The urgency is real. Hunter coalmine closures are reshaping the regional workforce faster than projected, with Hunter Valley coal royalties to the state dropping by roughly 18 per cent in the 2025–26 financial year according to NSW Treasury estimates. That fiscal squeeze is tightening the timeline for alternative industrial anchors, and the Mayfield precinct — bounded by Industrial Drive to the north and the foreshore running toward Throsby Creek — represents the largest underdeveloped industrial land holding within 3 kilometres of the Port of Newcastle.

Competing visions, one patch of ground

Three distinct futures are in contest. The first is heavy green industry: electrolyser manufacturing and hydrogen storage infrastructure tied to the Hunter Hydrogen Network, a state-backed program that has already drawn expressions of interest from European equipment suppliers. The second is logistics and port-adjacent warehousing, which Port of Newcastle's own masterplan — last updated in March 2025 — flags as the highest near-term commercial return use. The third is a mixed-use innovation and light industrial corridor, the model championed by the University of Newcastle's Hunter Research Foundation Centre, which has pointed to the transformation of Birmingham's Tyseley Energy Park as a comparable case.

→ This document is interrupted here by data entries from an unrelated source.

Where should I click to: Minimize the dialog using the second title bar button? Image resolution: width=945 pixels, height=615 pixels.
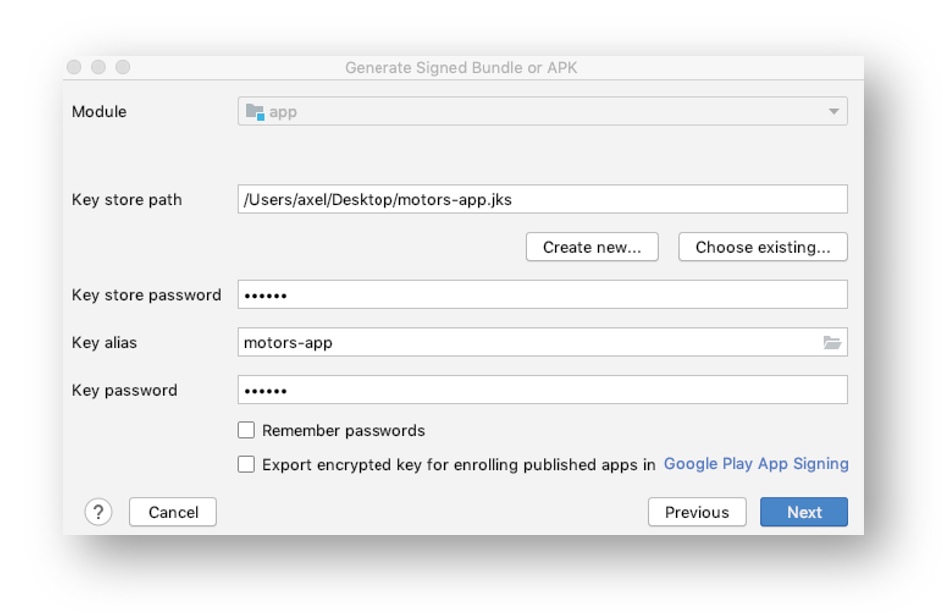pyautogui.click(x=98, y=67)
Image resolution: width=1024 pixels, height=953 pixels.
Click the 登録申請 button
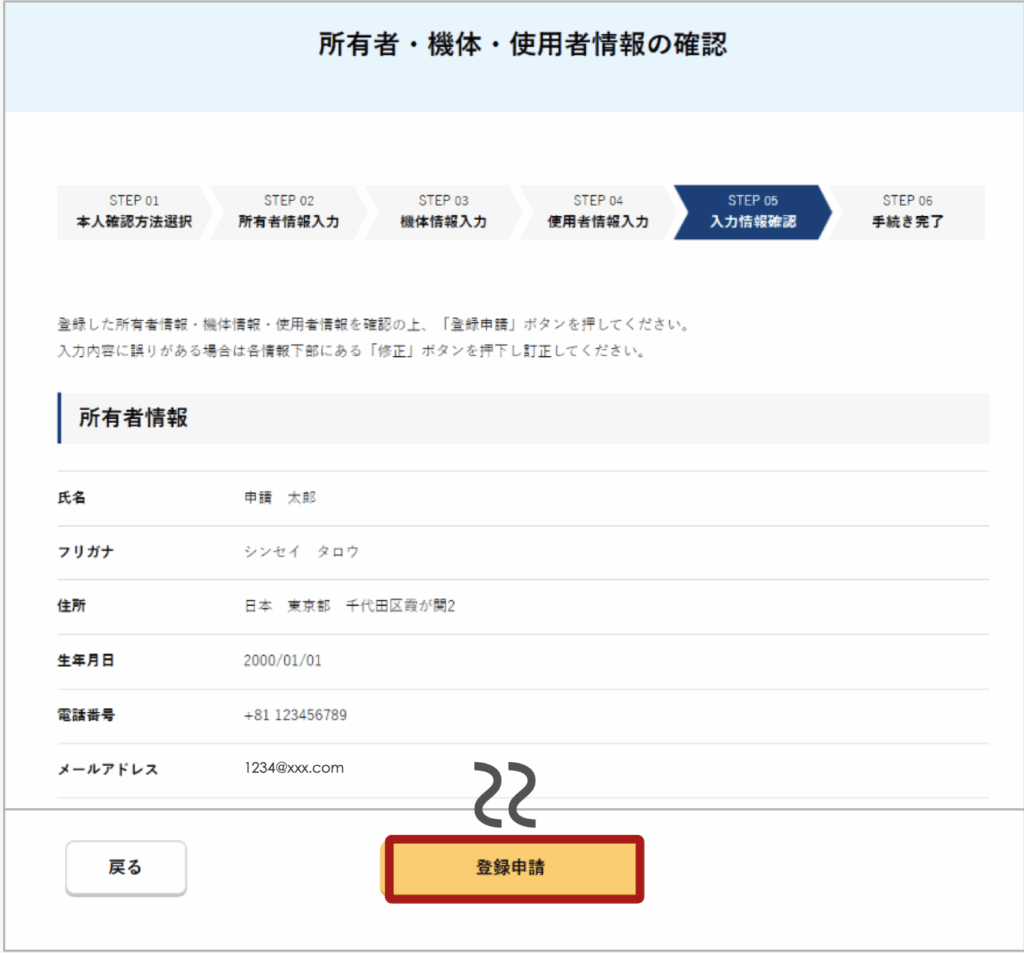(x=513, y=868)
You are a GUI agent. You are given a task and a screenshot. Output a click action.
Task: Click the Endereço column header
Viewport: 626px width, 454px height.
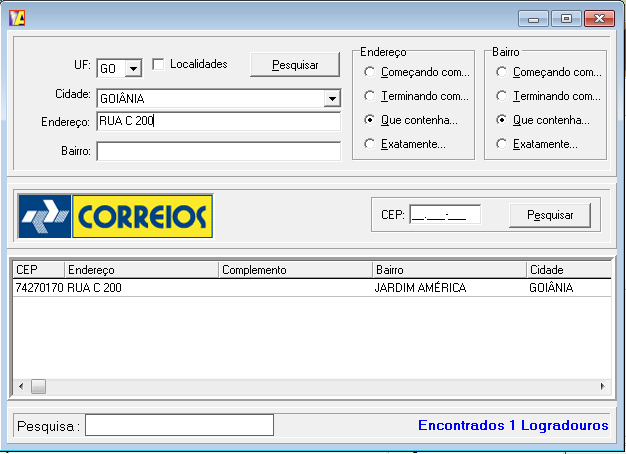(x=140, y=270)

None of these futures is mutually exclusive, but land-use zoning under the Hunter Regional Plan 2041 requires the NSW Department of Planning to confirm which parcels get locked to which category. That determination, expected before the end of 2026, is the single most consequential bureaucratic decision in the precinct's post-steel history. Get it wrong and you foreclose options; get it right and you potentially anchor 4,000 to 6,000 jobs, the figure cited in a 2024 Hunter Economic Zone feasibility study commissioned by the Hunter Joint Organisation of Councils.

The remediation picture is uneven. Sections closest to Throsby Creek — around the former Number 2 Blast Furnace site — still carry contamination legacy costs that developers have consistently used to push back project timelines. Cleanup estimates for those parcels have ranged from $40 million to $120 million depending on end-use requirements, according to figures that circulated during a 2023 Parliamentary inquiry into Hunter industrial lands. Residential-grade remediation costs more; industrial-grade is cheaper but limits flexibility.

What has to happen, and when

The immediate pressure point is a NSW government infrastructure funding round closing in September 2026 that could unlock up to $85 million for enabling works — roads, stormwater, fibre — across priority Hunter precincts. Newcastle City Council has lodged a submission arguing the Mayfield corridor should be classified as a Tier 1 priority, which would fast-track the planning pathway. A council vote to formally endorse that submission is scheduled for the July 27 ordinary meeting.

The University of Newcastle has separately flagged a potential applied-research facility focused on materials recovery and circular economy manufacturing, contingent on zoning certainty being delivered before mid-2027. Without that certainty, the university has indicated it will redirect the project to its Callaghan campus rather than the steelworks precinct.

For residents in Mayfield, Wickham and Carrington watching this unfold, the practical near-term question is whether the Coal & Allied Workers Heritage Walk — currently the site's only publicly accessible feature — gets absorbed into a larger precinct plan or remains isolated as development pressures intensify. Community groups including the Hunter Living Histories project have been pushing for heritage interpretation infrastructure to be written into any development agreement before contracts are signed, not retrofitted afterward.

The next six months will settle the architecture of whatever comes next. Council's July 27 vote, the September funding deadline and the zoning determination before Christmas form a sequence that gives stakeholders a narrow window. After that, the shape of Newcastle's waterfront economy stops being a planning document and starts being concrete.